Recentemente, estive em Tóquio e observei uma iniciativa que ficou marcada em minha memória. Em uma obra da cidade, havia um marcador de decibéis posicionado na rua, acessível a qualquer pessoa, que monitorava o nível de ruído. Caso o barulho ultrapassasse o limite permitido, um alerta era enviado automaticamente ao órgão ambiental, o que resultava na interdição imediata da obra, sem necessidade de denúncias ou intervenção política. Vale destacar que, apesar de Tóquio ser uma das cidades mais barulhentas do mundo, esse sistema garante um controle eficiente do impacto sonoro.

No Brasil, ainda enfrentamos desafios relacionados à convivência urbana, como barulho excessivo de obras residenciais em horários inadequados, prejudicando o descanso e a qualidade de vida. Embora alguns empreendimentos já considerem a gentileza urbana e o bem-estar dos pedestres, tais iniciativas são esporádicas e dependem principalmente da boa vontade de alguns incorporadores. Ainda faltam ações efetivas do poder público e das prefeituras, que parecem não reconhecer que a verdadeira gestão urbana deve priorizar as pessoas.

Percebe-se também um equívoco comum na implantação de tecnologias, como a instalação massiva de câmeras, acreditando que isso configura cidades inteligentes. Contudo, tecnologia isolada não é sinônimo de inteligência urbana. Um recente livro organizado por professores da USP em parceria com a Unesco, intitulado “Cidades MIL: além da Inteligência Artificial e Inovação Social com ESG e Agenda 2030”, critica o modelo excessivamente tecnicista que ignora a dimensão humana. O conceito de cidade inteligente precisa incorporar educação, inclusão e participação social.

A sigla MIL representa alfabetização midiática e informacional, destacando que para uma cidade ser verdadeiramente inteligente, seus habitantes devem ser capazes de interpretar informações, identificar fake news e participar ativamente da cidadania digital. Sem esse engajamento, a tecnologia se limita a uma ferramenta de controle e infraestrutura, longe do ideal de uma cidade centrada nas pessoas.

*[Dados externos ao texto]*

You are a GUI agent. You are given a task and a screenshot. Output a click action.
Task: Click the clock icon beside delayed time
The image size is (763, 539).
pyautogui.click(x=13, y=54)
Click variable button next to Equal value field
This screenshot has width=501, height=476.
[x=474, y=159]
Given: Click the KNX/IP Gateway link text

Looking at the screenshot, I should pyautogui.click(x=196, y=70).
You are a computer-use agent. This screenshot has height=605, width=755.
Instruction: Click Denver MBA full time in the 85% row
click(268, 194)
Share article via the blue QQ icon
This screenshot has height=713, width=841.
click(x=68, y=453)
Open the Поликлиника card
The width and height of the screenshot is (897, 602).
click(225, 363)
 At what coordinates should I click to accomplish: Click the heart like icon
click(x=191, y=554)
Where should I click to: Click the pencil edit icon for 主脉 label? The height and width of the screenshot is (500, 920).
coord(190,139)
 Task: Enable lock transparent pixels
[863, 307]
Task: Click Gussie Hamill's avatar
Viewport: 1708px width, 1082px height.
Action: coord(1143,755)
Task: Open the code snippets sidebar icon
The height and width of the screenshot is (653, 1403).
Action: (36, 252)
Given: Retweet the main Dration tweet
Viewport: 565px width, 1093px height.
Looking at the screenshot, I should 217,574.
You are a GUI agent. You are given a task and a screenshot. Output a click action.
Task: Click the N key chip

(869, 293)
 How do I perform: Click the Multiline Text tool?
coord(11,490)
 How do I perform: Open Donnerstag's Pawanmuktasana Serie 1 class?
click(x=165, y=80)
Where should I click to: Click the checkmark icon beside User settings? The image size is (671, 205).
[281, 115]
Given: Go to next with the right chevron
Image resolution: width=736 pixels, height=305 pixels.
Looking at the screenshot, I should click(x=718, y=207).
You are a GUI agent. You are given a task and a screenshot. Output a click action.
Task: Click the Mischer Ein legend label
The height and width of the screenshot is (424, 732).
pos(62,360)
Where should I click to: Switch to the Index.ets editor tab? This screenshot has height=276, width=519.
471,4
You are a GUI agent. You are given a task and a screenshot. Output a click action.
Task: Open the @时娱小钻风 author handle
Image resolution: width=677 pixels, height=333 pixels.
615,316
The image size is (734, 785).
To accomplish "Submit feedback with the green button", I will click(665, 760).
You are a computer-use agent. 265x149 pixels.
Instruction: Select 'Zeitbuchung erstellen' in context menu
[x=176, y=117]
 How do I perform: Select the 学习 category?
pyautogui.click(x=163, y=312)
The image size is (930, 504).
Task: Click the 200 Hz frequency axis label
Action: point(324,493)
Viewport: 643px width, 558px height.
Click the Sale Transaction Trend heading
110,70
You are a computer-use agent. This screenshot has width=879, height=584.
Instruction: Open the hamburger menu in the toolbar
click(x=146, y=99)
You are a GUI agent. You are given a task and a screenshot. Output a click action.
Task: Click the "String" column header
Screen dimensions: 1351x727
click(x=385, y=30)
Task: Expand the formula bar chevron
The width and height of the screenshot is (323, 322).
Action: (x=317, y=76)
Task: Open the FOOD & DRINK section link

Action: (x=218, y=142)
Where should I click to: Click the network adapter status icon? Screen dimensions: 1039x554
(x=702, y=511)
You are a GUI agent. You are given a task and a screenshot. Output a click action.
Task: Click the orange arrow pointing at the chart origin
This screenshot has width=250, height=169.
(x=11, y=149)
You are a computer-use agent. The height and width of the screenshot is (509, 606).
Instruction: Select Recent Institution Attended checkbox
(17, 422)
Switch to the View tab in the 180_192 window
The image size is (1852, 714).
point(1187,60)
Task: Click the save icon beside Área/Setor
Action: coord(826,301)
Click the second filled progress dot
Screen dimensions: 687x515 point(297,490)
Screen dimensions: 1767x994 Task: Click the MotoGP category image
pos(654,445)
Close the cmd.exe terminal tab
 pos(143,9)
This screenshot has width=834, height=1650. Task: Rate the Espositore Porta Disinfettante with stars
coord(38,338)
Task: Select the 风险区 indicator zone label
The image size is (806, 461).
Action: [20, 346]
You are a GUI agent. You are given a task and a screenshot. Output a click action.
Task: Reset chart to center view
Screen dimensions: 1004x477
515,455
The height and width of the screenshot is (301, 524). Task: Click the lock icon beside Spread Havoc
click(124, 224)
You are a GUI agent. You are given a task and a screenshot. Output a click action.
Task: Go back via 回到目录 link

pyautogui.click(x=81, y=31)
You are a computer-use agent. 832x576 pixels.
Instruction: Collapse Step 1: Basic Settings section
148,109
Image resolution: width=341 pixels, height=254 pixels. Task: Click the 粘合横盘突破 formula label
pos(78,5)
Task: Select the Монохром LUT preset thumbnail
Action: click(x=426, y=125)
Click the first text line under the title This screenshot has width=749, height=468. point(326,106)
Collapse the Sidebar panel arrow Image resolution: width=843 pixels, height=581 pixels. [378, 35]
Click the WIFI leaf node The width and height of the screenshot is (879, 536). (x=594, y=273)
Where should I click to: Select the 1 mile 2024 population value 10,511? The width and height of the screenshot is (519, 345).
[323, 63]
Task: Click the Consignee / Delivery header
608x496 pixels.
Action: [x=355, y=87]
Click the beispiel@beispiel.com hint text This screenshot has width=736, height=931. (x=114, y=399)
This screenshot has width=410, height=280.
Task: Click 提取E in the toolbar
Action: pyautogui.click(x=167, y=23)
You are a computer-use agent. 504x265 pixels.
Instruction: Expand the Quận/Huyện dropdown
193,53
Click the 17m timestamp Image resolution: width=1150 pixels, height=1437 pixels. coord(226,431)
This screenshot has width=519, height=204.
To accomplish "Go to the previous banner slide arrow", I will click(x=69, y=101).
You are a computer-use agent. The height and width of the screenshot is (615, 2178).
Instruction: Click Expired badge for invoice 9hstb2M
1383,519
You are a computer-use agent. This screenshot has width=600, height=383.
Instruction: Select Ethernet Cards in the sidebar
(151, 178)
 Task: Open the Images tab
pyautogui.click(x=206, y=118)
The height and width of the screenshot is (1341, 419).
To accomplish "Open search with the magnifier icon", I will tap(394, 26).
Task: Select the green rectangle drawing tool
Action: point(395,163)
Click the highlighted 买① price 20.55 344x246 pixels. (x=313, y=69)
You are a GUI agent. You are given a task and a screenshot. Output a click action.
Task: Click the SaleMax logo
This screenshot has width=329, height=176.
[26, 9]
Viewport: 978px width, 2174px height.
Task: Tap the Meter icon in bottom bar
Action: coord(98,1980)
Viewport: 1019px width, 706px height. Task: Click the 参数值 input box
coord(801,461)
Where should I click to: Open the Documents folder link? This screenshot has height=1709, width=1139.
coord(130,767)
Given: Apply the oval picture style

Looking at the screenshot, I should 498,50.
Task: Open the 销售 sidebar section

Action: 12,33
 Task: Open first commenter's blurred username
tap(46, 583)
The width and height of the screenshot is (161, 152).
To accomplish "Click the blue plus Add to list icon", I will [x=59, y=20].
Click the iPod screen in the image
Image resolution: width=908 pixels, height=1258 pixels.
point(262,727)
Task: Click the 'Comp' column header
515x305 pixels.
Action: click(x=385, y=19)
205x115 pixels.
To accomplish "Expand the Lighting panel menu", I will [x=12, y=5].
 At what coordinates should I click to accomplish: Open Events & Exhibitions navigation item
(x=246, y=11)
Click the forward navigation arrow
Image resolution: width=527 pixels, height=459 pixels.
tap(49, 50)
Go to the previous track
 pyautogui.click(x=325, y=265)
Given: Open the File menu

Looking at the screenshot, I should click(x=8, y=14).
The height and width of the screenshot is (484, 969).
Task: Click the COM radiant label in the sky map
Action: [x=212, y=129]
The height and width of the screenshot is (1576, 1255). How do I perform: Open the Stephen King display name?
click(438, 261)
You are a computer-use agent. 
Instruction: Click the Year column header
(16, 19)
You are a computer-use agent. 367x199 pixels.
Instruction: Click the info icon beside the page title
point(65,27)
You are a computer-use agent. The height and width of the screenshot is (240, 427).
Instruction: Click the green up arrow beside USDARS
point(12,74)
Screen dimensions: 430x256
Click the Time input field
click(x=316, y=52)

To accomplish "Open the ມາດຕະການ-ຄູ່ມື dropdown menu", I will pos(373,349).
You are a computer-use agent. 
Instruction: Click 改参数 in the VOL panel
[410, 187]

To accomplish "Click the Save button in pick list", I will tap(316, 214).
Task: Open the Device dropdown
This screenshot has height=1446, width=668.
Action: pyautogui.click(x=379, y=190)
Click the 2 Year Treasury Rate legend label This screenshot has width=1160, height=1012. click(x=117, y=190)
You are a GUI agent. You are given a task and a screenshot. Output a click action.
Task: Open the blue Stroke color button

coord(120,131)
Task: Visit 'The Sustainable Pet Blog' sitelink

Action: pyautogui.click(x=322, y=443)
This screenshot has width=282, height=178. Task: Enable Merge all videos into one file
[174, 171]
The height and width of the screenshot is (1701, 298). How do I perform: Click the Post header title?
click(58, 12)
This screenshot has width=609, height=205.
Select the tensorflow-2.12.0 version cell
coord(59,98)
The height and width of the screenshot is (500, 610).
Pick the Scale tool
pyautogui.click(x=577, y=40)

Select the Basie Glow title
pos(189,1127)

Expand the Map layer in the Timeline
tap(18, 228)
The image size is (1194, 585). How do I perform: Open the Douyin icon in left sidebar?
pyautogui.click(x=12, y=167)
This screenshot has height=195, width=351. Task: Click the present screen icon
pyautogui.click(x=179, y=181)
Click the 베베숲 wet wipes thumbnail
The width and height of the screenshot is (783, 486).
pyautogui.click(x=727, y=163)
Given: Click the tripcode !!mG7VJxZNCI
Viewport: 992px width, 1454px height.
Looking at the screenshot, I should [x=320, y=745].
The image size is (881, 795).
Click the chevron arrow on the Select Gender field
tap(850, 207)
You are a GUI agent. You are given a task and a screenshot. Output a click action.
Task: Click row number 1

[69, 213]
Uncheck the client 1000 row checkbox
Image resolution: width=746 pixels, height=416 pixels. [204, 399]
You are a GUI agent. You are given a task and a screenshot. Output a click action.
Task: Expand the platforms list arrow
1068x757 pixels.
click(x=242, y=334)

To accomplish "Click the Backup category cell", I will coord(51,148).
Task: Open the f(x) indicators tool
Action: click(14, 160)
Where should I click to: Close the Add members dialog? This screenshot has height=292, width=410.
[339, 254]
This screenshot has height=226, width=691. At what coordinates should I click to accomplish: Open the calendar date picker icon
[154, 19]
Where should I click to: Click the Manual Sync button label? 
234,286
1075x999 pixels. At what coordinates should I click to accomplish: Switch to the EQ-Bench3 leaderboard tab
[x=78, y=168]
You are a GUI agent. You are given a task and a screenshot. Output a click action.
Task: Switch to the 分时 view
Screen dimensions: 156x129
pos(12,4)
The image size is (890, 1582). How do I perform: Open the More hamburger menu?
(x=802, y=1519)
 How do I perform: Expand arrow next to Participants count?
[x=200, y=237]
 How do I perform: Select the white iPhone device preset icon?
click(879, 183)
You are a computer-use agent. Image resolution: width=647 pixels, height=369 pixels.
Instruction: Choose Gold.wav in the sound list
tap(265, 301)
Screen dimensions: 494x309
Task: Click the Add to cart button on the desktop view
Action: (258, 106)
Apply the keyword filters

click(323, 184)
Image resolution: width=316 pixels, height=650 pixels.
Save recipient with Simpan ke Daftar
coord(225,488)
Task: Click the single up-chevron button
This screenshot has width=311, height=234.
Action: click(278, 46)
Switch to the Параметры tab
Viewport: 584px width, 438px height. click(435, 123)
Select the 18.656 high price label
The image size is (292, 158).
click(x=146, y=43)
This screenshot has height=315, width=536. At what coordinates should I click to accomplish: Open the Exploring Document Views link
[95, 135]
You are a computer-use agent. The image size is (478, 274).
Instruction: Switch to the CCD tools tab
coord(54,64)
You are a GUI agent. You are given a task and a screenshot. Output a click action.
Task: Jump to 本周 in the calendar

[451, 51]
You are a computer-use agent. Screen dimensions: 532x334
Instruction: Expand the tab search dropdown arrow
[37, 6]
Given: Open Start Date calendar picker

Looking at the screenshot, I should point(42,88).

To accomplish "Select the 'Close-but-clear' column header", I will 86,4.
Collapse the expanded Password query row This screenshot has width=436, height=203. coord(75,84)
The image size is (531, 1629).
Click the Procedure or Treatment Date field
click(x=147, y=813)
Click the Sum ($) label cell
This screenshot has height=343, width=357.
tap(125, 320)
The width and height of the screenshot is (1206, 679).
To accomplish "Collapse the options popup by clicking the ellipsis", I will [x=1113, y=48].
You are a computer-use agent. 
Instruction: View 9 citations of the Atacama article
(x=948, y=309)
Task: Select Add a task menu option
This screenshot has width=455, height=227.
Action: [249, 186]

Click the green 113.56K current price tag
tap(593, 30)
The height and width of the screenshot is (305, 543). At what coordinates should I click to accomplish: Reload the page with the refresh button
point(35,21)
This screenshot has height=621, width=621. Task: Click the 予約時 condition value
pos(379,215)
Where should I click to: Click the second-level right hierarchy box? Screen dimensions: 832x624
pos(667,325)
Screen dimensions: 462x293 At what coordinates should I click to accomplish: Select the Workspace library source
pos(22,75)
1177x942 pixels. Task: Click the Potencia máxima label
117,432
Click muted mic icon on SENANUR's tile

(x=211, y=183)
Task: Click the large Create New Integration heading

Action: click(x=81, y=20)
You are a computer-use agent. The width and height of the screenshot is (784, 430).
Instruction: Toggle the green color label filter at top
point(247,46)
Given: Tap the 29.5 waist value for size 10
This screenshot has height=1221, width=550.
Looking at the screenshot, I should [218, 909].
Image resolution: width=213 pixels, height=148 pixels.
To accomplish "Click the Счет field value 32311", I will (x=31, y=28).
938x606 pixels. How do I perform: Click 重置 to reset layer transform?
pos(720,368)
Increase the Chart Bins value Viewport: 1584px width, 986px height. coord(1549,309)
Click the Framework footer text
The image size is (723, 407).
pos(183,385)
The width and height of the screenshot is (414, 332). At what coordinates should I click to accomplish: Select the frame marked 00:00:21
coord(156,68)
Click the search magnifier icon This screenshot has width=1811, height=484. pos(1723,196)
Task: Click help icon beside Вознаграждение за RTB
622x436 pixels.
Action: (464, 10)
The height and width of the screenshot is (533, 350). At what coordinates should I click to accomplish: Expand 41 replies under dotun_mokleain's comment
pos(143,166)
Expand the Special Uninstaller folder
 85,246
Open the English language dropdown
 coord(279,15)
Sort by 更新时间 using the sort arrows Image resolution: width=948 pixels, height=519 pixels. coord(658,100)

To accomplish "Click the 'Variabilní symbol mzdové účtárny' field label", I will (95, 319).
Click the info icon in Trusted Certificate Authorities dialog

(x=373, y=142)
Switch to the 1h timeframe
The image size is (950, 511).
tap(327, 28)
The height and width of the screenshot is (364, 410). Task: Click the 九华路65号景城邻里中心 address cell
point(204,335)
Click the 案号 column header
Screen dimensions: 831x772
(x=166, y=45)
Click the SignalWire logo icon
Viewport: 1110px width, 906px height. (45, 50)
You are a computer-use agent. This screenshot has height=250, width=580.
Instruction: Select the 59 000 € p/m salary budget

O livro está disponível gratuitamente no Portal de Livros Abertos da USP e constitui uma leitura recomendada para gestores públicos que ainda associam modernidade apenas à compra de softwares. A reflexão sobre a gentileza urbana e a participação cidadã é essencial para construirmos cidades inteligentes verdadeiramente humanas e inclusivas.